(Records Opens)

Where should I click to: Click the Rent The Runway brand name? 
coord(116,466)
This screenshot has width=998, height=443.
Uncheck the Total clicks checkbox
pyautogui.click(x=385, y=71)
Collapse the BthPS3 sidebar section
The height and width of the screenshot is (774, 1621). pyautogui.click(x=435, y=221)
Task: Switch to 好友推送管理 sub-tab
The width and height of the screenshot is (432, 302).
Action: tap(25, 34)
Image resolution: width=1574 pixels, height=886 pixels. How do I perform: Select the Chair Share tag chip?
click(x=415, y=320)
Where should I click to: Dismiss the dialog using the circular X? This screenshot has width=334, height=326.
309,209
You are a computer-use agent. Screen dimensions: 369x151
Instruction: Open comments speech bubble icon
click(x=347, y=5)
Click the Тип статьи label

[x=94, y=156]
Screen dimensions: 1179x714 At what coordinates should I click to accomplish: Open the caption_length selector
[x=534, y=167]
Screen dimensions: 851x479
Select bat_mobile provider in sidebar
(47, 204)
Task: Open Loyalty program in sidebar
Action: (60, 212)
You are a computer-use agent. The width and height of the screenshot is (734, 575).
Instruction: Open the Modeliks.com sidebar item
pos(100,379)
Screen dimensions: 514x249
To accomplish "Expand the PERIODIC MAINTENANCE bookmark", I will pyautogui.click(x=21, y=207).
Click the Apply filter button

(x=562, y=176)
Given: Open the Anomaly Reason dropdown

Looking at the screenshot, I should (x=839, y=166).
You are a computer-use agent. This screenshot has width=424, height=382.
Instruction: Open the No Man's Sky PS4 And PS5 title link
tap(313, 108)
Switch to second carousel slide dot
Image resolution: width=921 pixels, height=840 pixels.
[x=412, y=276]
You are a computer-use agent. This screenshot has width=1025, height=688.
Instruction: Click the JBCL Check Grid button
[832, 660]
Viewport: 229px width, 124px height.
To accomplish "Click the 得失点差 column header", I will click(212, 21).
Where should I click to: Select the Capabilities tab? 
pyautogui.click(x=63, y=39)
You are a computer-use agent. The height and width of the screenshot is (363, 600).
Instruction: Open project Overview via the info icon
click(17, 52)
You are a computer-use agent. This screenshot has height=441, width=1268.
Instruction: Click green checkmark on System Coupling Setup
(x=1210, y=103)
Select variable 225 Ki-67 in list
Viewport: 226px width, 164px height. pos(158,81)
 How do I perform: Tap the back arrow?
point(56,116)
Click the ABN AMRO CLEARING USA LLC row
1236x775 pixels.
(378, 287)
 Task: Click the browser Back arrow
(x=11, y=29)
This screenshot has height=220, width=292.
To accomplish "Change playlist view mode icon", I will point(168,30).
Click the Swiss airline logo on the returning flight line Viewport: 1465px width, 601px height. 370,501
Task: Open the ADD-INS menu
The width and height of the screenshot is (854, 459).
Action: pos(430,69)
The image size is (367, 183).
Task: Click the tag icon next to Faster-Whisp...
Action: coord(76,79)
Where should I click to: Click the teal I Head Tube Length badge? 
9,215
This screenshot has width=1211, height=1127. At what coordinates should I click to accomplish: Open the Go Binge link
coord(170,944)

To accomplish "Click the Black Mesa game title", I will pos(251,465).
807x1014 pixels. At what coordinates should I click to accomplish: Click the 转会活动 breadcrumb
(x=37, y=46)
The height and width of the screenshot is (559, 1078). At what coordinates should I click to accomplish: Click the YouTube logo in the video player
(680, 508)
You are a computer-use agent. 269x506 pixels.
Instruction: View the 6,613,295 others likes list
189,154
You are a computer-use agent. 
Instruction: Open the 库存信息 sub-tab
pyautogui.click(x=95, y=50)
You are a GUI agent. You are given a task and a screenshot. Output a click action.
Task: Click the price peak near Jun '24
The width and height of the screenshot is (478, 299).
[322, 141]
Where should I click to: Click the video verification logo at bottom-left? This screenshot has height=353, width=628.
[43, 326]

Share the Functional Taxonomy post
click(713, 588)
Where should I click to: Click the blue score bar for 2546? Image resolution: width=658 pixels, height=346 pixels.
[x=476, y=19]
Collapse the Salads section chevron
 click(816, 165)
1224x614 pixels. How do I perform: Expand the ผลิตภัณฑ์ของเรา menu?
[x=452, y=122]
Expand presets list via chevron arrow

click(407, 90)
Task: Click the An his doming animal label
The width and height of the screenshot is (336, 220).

(Records Closes)

--- Exercise details ---
Give back exactly the lines of the listing above that run from the line with "You are a computer-use agent. Screen" to the line with "Task: Open the ADD-INS menu", inclusive.

--- Answer area ---
You are a computer-use agent. Screen dimensions: 369x151
Instruction: Open comments speech bubble icon
click(x=347, y=5)
Click the Тип статьи label

[x=94, y=156]
Screen dimensions: 1179x714 At what coordinates should I click to accomplish: Open the caption_length selector
[x=534, y=167]
Screen dimensions: 851x479
Select bat_mobile provider in sidebar
(47, 204)
Task: Open Loyalty program in sidebar
Action: (60, 212)
You are a computer-use agent. The width and height of the screenshot is (734, 575).
Instruction: Open the Modeliks.com sidebar item
pos(100,379)
Screen dimensions: 514x249
To accomplish "Expand the PERIODIC MAINTENANCE bookmark", I will pyautogui.click(x=21, y=207).
Click the Apply filter button

(x=562, y=176)
Given: Open the Anomaly Reason dropdown

Looking at the screenshot, I should (x=839, y=166).
You are a computer-use agent. This screenshot has width=424, height=382.
Instruction: Open the No Man's Sky PS4 And PS5 title link
tap(313, 108)
Switch to second carousel slide dot
Image resolution: width=921 pixels, height=840 pixels.
[x=412, y=276]
You are a computer-use agent. This screenshot has width=1025, height=688.
Instruction: Click the JBCL Check Grid button
[832, 660]
Viewport: 229px width, 124px height.
To accomplish "Click the 得失点差 column header", I will click(212, 21).
Where should I click to: Select the Capabilities tab? 
pyautogui.click(x=63, y=39)
You are a computer-use agent. The height and width of the screenshot is (363, 600).
Instruction: Open project Overview via the info icon
click(17, 52)
You are a computer-use agent. This screenshot has height=441, width=1268.
Instruction: Click green checkmark on System Coupling Setup
(x=1210, y=103)
Select variable 225 Ki-67 in list
Viewport: 226px width, 164px height. pos(158,81)
 How do I perform: Tap the back arrow?
point(56,116)
Click the ABN AMRO CLEARING USA LLC row
1236x775 pixels.
(378, 287)
 Task: Click the browser Back arrow
(x=11, y=29)
This screenshot has height=220, width=292.
To accomplish "Change playlist view mode icon", I will point(168,30).
Click the Swiss airline logo on the returning flight line Viewport: 1465px width, 601px height. 370,501
Task: Open the ADD-INS menu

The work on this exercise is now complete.